Architecture Overview
All three architectures follow a similar pattern: a frozen or trainable vision encoder processes images into visual features, a projection module maps these features into the language model's embedding space, and a large language model generates text responses conditioned on both visual and text inputs.
Flamingo uses a frozen CLIP-like vision encoder and a frozen Chinchilla language model, connected by Perceiver Resampler modules (reducing variable-length visual features to a fixed number of tokens) and gated cross-attention layers inserted into the LLM. Only these connecting modules are trained.
LLaVA takes a simpler approach: a CLIP ViT-L/14 vision encoder produces patch features that are projected through a linear layer (or MLP) directly into the LLM's input space, interleaved with text tokens. The entire model (vision encoder + projector + LLM) is fine-tuned.

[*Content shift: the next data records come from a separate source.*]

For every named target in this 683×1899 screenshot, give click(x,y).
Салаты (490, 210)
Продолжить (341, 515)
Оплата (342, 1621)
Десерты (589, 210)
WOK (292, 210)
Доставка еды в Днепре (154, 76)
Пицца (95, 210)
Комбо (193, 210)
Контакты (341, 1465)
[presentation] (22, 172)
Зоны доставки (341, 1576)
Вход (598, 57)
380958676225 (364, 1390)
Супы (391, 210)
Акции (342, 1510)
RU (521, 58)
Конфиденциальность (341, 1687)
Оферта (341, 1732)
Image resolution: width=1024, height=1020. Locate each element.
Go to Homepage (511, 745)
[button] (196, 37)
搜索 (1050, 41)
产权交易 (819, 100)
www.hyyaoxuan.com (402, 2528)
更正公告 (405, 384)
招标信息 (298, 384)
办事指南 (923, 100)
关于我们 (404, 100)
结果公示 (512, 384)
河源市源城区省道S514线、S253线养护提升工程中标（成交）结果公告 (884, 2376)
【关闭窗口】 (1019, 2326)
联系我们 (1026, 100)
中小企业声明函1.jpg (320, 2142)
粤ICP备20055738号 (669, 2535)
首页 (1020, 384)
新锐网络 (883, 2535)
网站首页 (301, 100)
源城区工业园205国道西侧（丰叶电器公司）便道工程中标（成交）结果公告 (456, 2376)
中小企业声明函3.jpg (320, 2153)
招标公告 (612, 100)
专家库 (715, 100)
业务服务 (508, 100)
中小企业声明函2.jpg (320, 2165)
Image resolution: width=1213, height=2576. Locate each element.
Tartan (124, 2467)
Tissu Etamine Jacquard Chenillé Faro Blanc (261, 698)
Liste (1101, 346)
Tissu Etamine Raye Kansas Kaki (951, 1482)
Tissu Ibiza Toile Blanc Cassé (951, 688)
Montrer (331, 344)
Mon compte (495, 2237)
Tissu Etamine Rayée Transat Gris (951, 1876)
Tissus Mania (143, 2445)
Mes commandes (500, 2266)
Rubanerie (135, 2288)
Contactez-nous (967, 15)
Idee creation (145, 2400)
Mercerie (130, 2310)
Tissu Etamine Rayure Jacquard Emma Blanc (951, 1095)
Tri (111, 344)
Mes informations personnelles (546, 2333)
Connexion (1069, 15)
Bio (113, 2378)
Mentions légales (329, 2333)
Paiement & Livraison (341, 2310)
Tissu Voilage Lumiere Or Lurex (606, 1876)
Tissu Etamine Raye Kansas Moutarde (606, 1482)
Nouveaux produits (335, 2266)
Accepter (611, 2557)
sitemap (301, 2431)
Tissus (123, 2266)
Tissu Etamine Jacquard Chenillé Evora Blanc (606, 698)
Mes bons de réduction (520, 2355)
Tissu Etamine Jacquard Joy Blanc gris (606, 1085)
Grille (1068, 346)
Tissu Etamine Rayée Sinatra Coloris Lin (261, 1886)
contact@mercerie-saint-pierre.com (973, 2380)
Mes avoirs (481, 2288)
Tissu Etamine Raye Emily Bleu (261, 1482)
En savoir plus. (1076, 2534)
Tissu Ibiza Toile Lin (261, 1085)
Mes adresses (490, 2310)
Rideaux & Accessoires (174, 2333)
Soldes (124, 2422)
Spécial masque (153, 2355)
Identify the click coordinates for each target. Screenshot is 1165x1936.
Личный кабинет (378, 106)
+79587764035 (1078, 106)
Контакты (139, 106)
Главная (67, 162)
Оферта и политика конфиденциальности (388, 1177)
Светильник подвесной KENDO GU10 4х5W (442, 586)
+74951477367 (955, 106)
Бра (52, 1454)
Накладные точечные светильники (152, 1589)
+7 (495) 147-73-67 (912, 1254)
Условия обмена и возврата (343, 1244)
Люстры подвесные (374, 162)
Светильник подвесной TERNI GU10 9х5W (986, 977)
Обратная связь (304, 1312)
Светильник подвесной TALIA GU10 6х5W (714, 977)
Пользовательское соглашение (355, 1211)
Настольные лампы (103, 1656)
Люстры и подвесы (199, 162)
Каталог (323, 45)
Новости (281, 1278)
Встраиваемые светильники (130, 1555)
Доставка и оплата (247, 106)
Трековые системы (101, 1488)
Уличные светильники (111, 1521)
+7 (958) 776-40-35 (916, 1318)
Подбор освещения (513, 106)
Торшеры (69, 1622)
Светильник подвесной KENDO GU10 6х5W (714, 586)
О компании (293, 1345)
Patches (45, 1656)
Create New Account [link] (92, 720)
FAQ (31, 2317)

InternVL scales up with a large custom vision encoder (InternViT, up to 6B parameters) and dynamic resolution handling, processing images at their native aspect ratios by splitting them into tiles.
Key Innovations
- Flamingo's Perceiver Resampler: Compresses arbitrary-length visual features to 64 fixed tokens using learned queries and cross-attention, enabling efficient processing of multiple images
- Flamingo's few-shot learning: Designed for in-context learning with interleaved image-text sequences, achieving strong results with just a few examples
- LLaVA's simplicity: Showed that a simple linear projection from vision to language space is sufficient, with visual instruction tuning on GPT-4-generated data
- InternVL's dynamic resolution: Processes images at varying resolutions by splitting into 448×448 tiles, preserving fine details in high-resolution images
Common Use Cases
Visual question answering, image captioning, visual reasoning, document understanding, chart/diagram interpretation, OCR, medical image analysis, GUI navigation, and general multimodal chat assistants.
Notable Variants & Sizes
Flamingo: 3B, 9B, 80B. LLaVA: 7B, 13B (LLaVA-1.5 with Vicuna), LLaVA-NeXT (improved resolution handling). InternVL: 1B to 108B. Other notable models: Qwen-VL, CogVLM, Idefics, and Phi-3 Vision.
Technical Details
LLaVA-1.5 13B: CLIP ViT-L/14@336px (428M) → 2-layer MLP projector → Vicuna-13B. Produces 576 visual tokens (24×24 grid). Two-stage training: (1) pretrain projector on 558K image-text pairs, (2) full fine-tuning on 665K visual instruction data. InternVL 2.5: InternViT-6B → MLP → InternLM2/LLaMA3. Dynamic resolution from 448 to 4032 pixels. Training uses DeepSpeed ZeRO-3, BF16, and cosine learning rate schedule.